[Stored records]
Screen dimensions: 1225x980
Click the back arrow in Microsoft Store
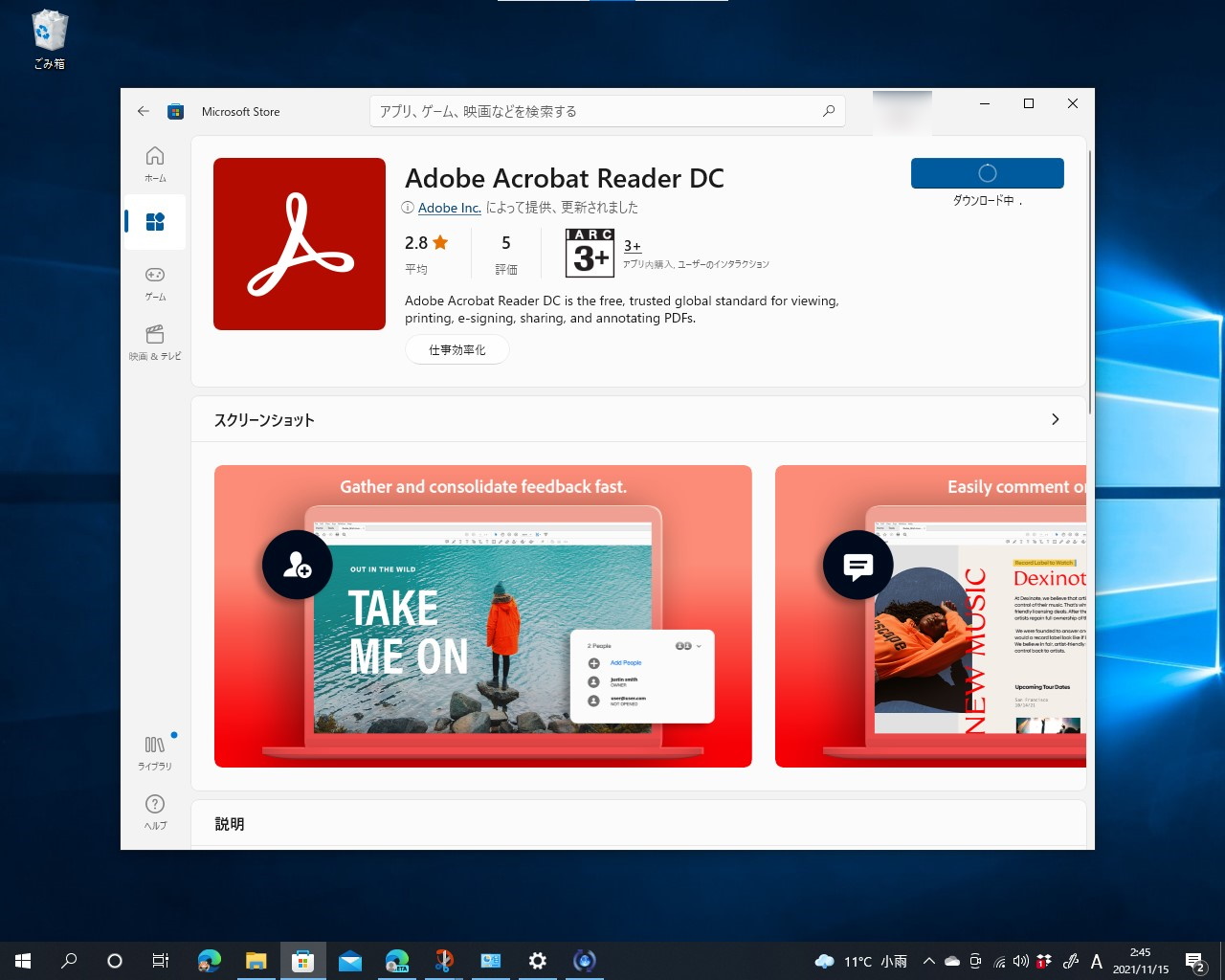point(143,111)
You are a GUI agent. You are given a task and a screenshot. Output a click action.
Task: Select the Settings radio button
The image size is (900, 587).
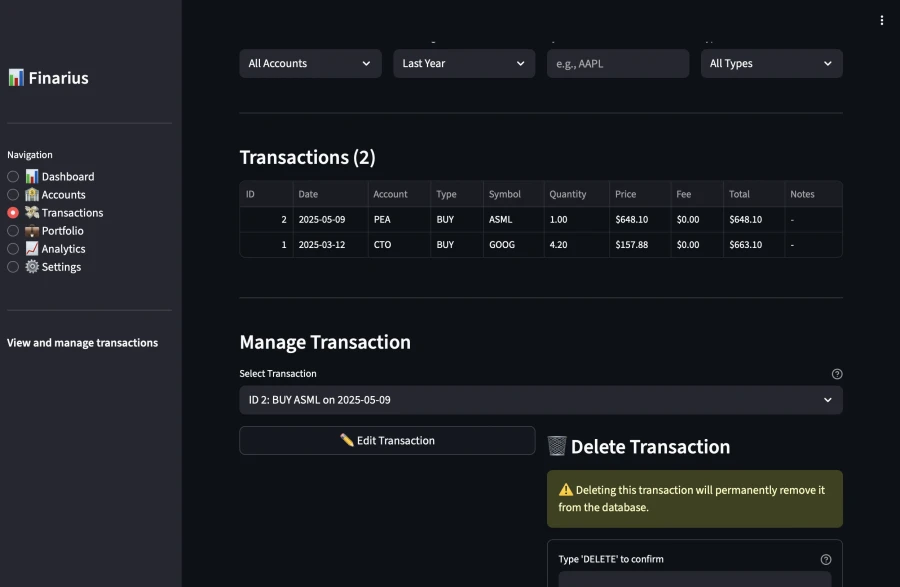pos(12,267)
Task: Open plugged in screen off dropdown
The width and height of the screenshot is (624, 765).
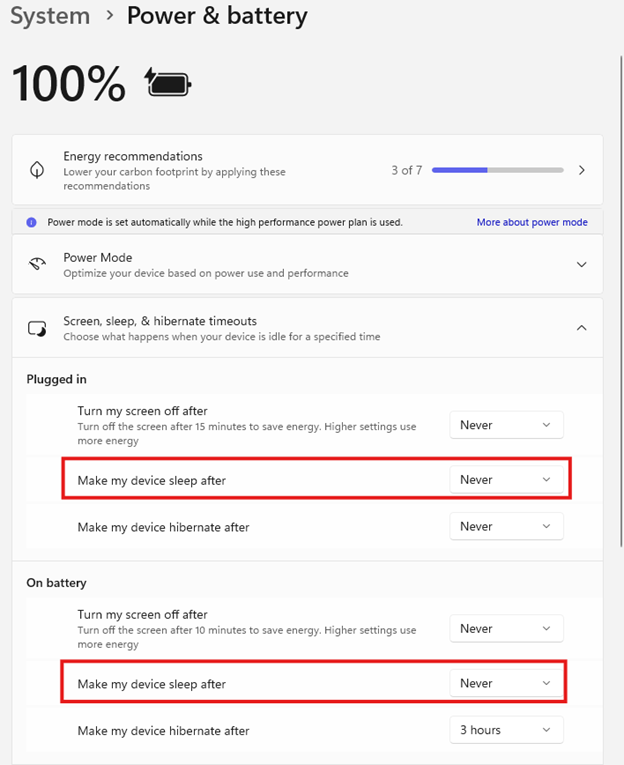Action: (x=506, y=425)
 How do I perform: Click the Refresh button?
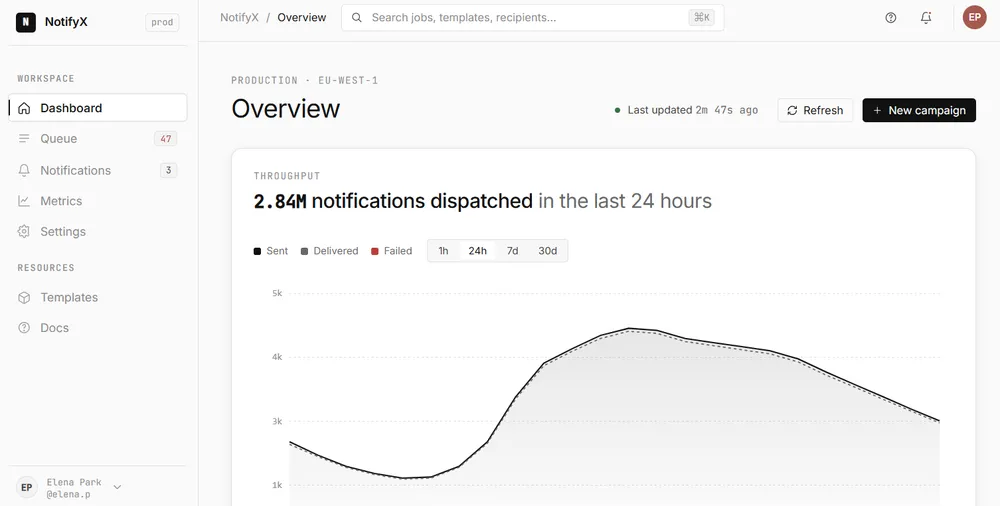(815, 110)
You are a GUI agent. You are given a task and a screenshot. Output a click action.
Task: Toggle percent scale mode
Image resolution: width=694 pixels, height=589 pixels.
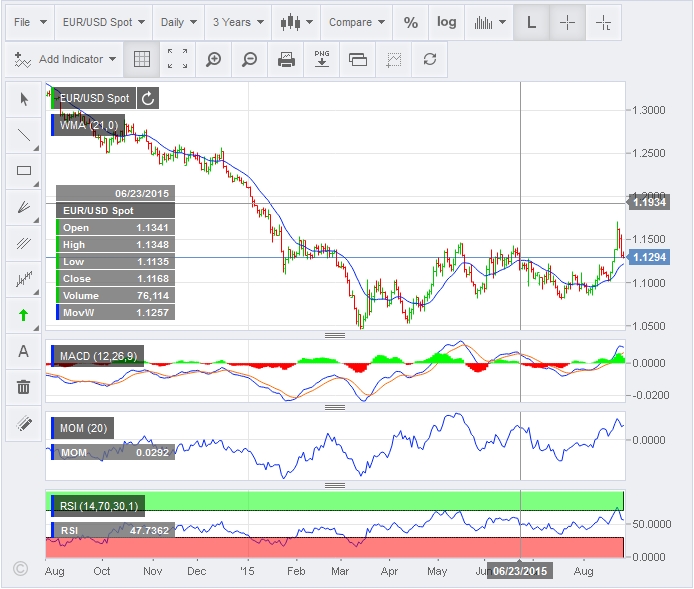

◆ Required work ◆
Every record must be duplicated exactly, except for the pictures, which are left out.

◆ Exercise answer ◆
Screen dimensions: 1225x980
Click the back arrow in Microsoft Store
point(143,111)
You are a GUI agent. You are given a task and a screenshot. Output a click action.
Task: Select the Settings radio button
The image size is (900, 587).
pos(12,267)
Task: Open plugged in screen off dropdown
The width and height of the screenshot is (624, 765).
Action: (x=506, y=425)
 How do I perform: Click the Refresh button?
(815, 110)
You are a GUI agent. You are given a task and a screenshot. Output a click action.
Task: Toggle percent scale mode
Image resolution: width=694 pixels, height=589 pixels.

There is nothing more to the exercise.